The case of Hibberd v. Hurricane Hydrocarbons Ltd. involved various issues regarding many stock options that were not exercised that were part of a consultant contract.

 

Facts

If you read through the 150 paragraphs of this case, you might find that the minutiae of details within the judgement are like the digressions on Targaryen history in Game of Thrones, interesting but not exactly necessary information. So I will summarize:

 

The defendants, Hurricane Hydrocarbons Ltd., had engaged the services of the plaintiff, Mr. Hibberd, and his company, for the purpose of raising capital for the defendant to purchase a company in Kazakhstan.  As part of the agreement for the plaintiff’s services, in lieu of money they were verbally offered 100,000 stock options.

 

A written agreement came into effect for 50,000 with a termination clause that the option may be exercised any time until 60 days after his services are terminated, or before the options expire.

 

According to the plaintiff – the contractor – who signed off on these options, he was given representations that it was a standard clause and it wouldn’t be exercised.

The plaintiff entered into another agreement for 50,000 stock options that included a termination clause. It was the plaintiff’s understanding that the contract would not be terminated until after the options expired – and this was confirmed verbally, according to the contractor.  Later, the defendant terminated the contract in question. The plaintiff did not exercise his options within the 60 days period of the termination, but he attempted to exercise the option months later.

 

What’s better evidence: a verbal or a written agreement?

The pleadings of the plaintiff relied upon the existence of oral (verbal) agreements that purported that the termination clauses did not matter. The plaintiff argued that there should be an exception to the parol evidence rule which requires that verbal agreements are enforceable, on the basis that the discussions between the parties represented a collateral agreement parallel to (and therefore not superceded by) the legal document.

 

The judge disagreed and refused to accept this oral evidence that contradicted the written agreement.  Despite the plaintiff claiming that there was no commercial sense for him to enter into an option agreement that is tied to termination, the judge pointed out that the plaintiff still agreed to the written contracts even with the inclusion of such a clause. The judges stated that the consultant could have exercised the options over the course of the agreement, and actually had already exercised some of them.

 

Second attempt at securing options – Reasonable Notice for Termination

The plaintiff sought to argue there was no reasonable notice given for the termination of the contract. This would be directly related to when the plaintiff should have known to exercise his stock options. The judge does not believe the reasonable notice was required to be given because that is a concept existing exclusively in employment contracts. The judge ruled that this was not an employment relationship because both parties believed in the independence of the plaintiff.

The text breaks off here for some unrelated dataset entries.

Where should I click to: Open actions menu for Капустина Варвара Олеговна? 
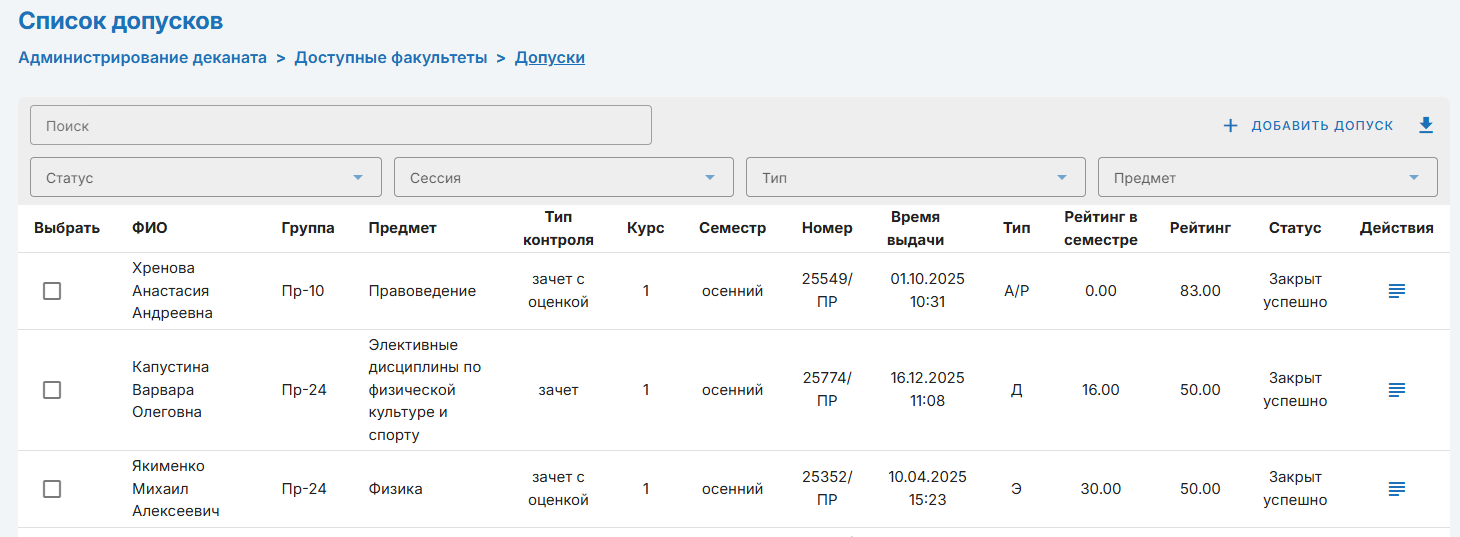point(1397,390)
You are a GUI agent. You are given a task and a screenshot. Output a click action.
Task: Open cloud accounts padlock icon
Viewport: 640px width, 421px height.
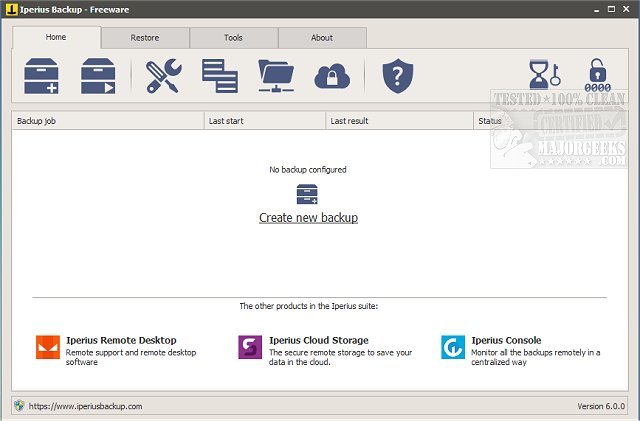tap(332, 76)
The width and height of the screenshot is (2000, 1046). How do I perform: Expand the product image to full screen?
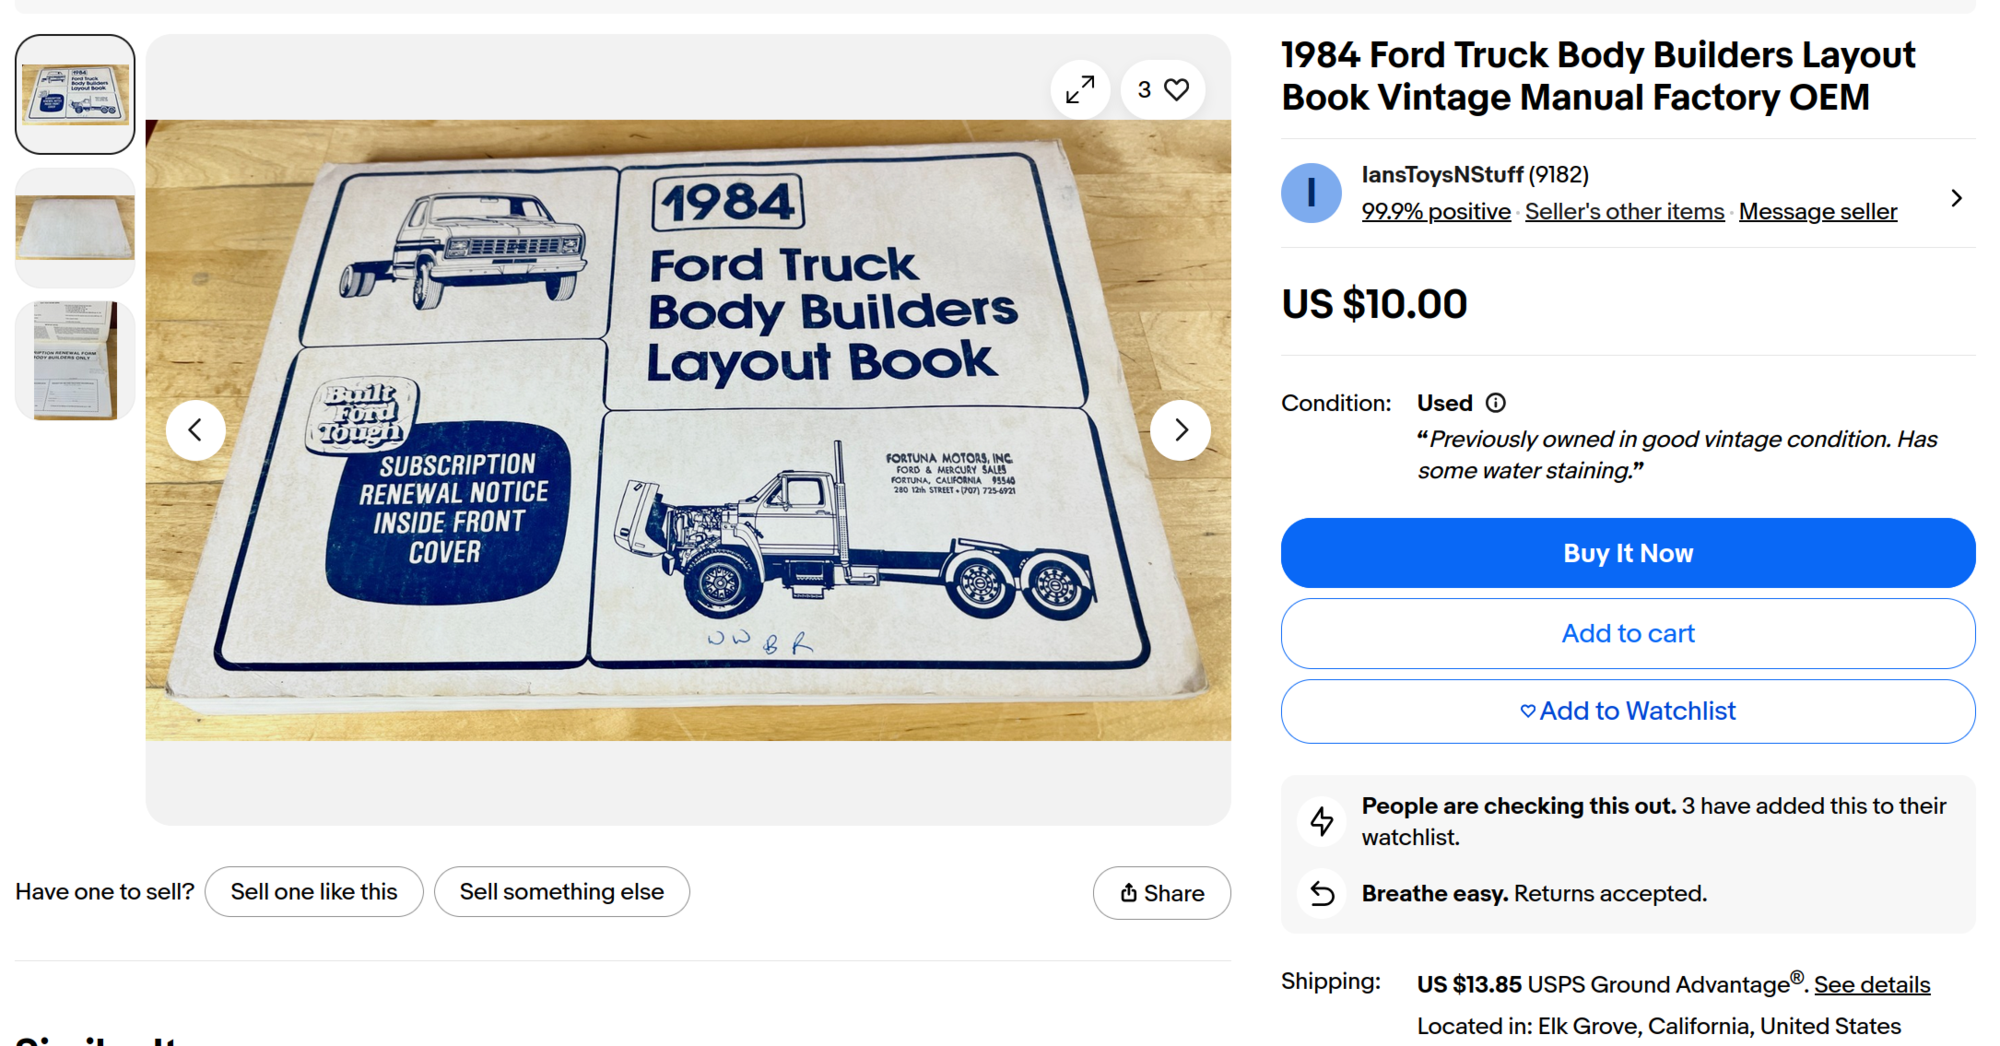(x=1080, y=90)
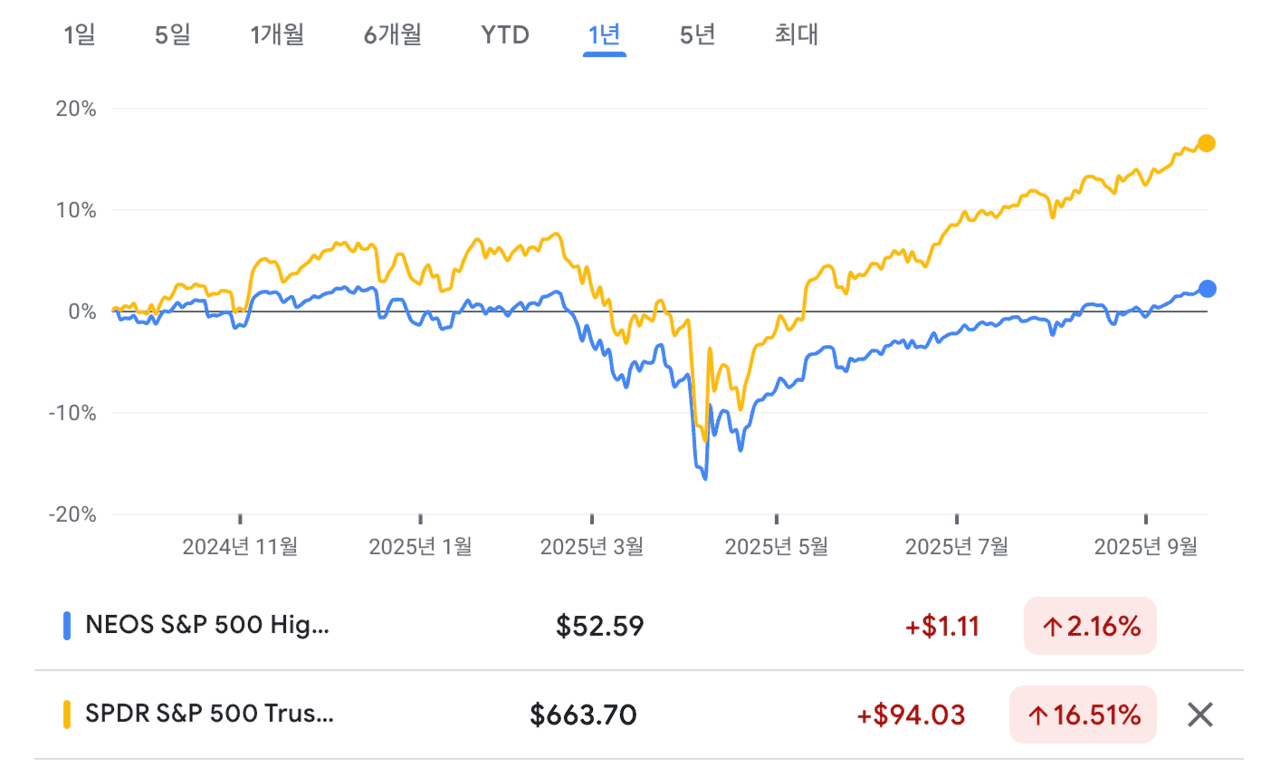Click the NEOS S&P 500 blue color marker
Screen dimensions: 1280x777
click(67, 627)
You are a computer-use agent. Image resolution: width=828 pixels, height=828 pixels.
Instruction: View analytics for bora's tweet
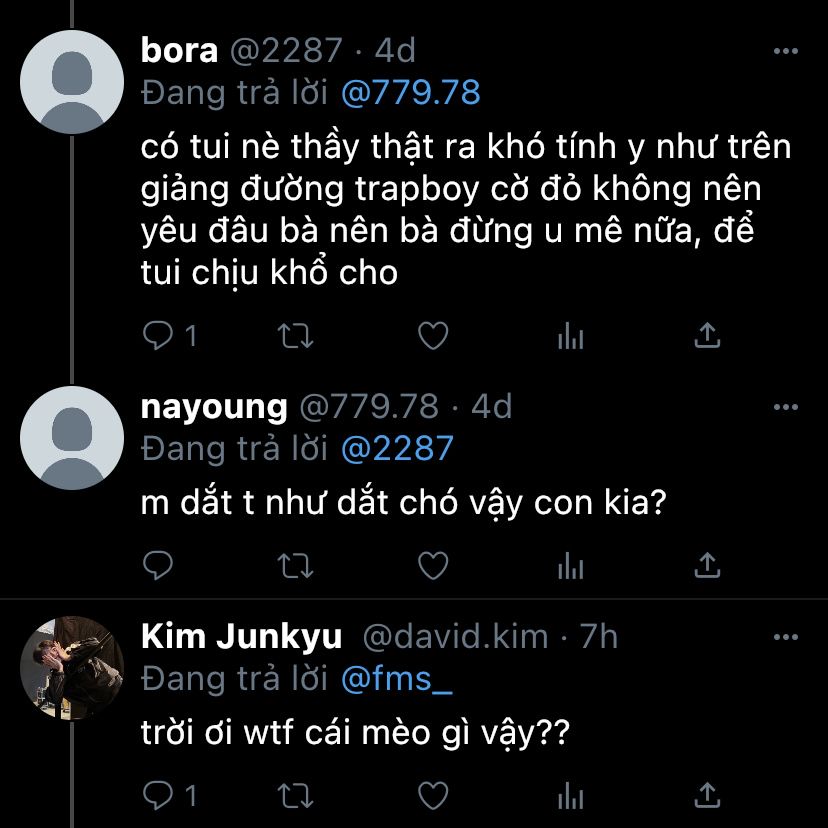pyautogui.click(x=570, y=337)
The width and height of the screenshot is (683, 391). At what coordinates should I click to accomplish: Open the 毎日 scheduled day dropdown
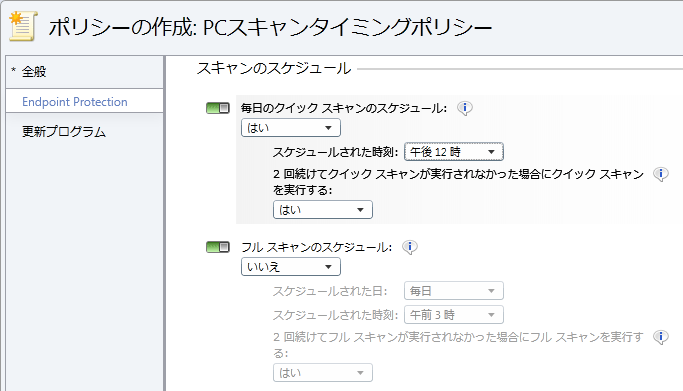pos(454,291)
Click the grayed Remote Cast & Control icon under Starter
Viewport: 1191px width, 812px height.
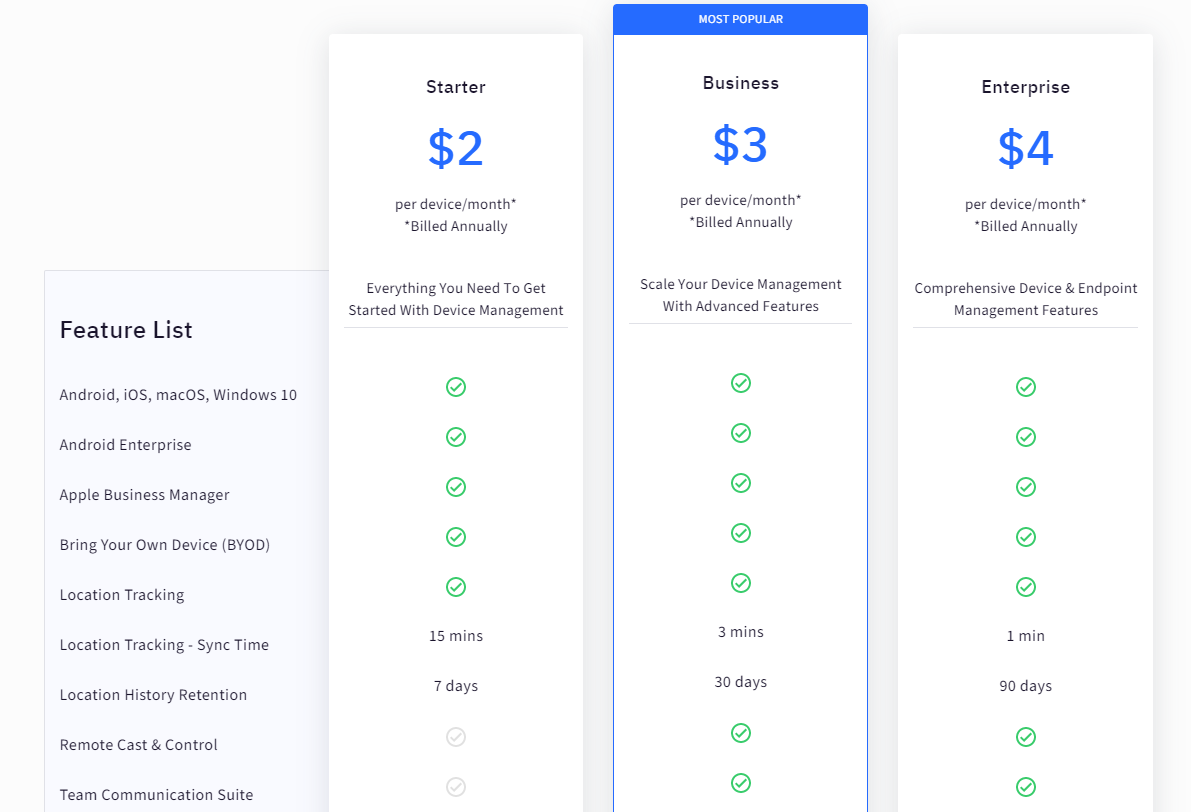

Even though it was a long consulting relationship including very close at times, the court did not determine it was sufficient to be an employment contract.

 

Takeaways

  • If there is an important term that you want to include, get it into the contract. If there is a term that contradicts your understanding, take out your pen and strike out the offending term. I’ve been known to do that for clients in million dollar deals and for myself at car rental locations, and I find that the other party is almost always agreeable on sticking with the understood terms.

  • A written and signed contract can indicate that one of the parties agreed to a revised term under contract negotiations.

  • Reasonable notice required by employment law does not extend to a consultant contract.  And – nor should it!  Contractors have the flexibility to take many contracts and the need to provide little or no notice is a possible benefit that can extend both ways.

  • If the parties want the options to be held despite contract termination, the option grant should specify that.  In the situation of contract termination, it may well be that the contractor did not fulfil their complete agreement and therefore, in that scenario, termination of either an employment or consulting agreement is a good trigger mechanism for terminating unvested or unexercised options.